Secondo gli ultimi dati dell’Istat nel 2022 il valore dell’economia non osservata sale a oltre 200 miliardi, 201,6 miliardi per la precisione, segnando +9,6% su base annua, mentre quella sommersa vale 181,8 mld.
«Dati sconfortanti e demoralizzanti, non degni di un Paese civile. L’evasione resta una voragine, un burrone dal quale non si vuole uscire, un problema irrisolto di questo Paese. Il lavoro nero è una battaglia persa, dato che nessuno ha mai voluto ancora combatterla – afferma Massimiliano Dona, presidente dell’Unione Nazionale Consumatori. – Non basta, infatti, qualche assunzione in più all’Ispettorato nazionale del lavoro per contrastare la piaga sociale del lavoro nero. Bisogna cambiare le regole, creando un contrasto di interessi tra datore di lavoro e lavoratore. Fino a che il dipendente che denuncia di aver lavorato in nero rischia di essere perseguito come evasore e di dover pagare le tasse arretrate, non si andrà da nessuna parte. Anche i termini per impugnare un licenziamento illegittimo, appena 60 giorni, sono assurdi per un lavoratore in nero che deve trovare le prove di essere stato un lavoratore di quell’azienda e di certo non facilitano l’emersione del fenomeno».
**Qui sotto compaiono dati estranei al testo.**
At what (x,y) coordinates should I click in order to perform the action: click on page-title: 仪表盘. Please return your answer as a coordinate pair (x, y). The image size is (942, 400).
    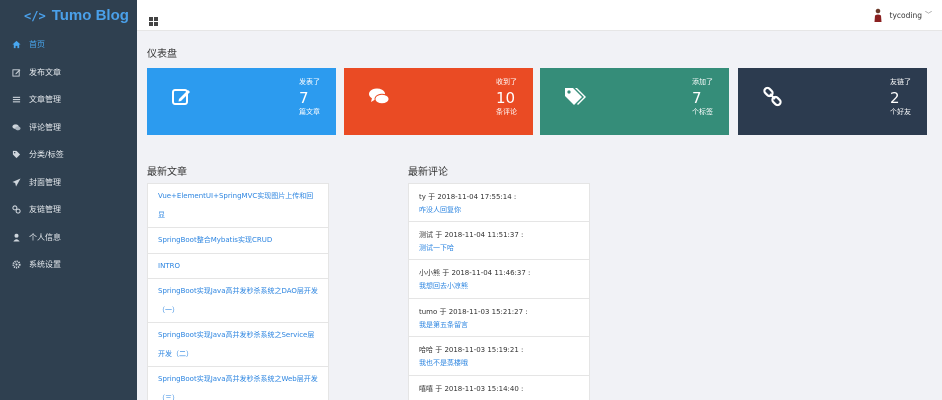
    Looking at the image, I should click on (162, 54).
Sempre secondo i dati resi noti oggi nel 2022 il valore aggiunto generato dal lavoro irregolare è pari nel 2022 a 69 mld e 189 mln contro i 65 mld e 509 mln del 2021.
«Insomma, invece di migliorare si peggiora, con un rialzo di quasi 4 miliardi (3,680). Il fatto che il dato sia in lievissimo calo rispetto al Pil è solo una magra consolazione, dovuta al rialzo del Pil e non ad un contrasto al fenomeno visto che nel 2022 sono 2 milioni e 986 mila le unità di lavoro a tempo pieno (Ula) in condizione di non regolarità contro i 2 mln e 983 mila del 2021», conclude Dona.
Ricordiamo che per economia non osservata si intendono tutte quelle attività economiche che per diverse ragioni non risultano direttamente rilevabili. Si va dalle attività illegali ai contratti informali. L’economia non osservata va tenuta in considerazione nel momento in cui viene calcolato il prodotto interno lordo (Pil) di uno stato. Non si fanno stime in termini di ricchezza ma di valore aggiunto, ovvero la differenza tra il valore finale e quello degli altri beni che sono stati utilizzati per produrlo.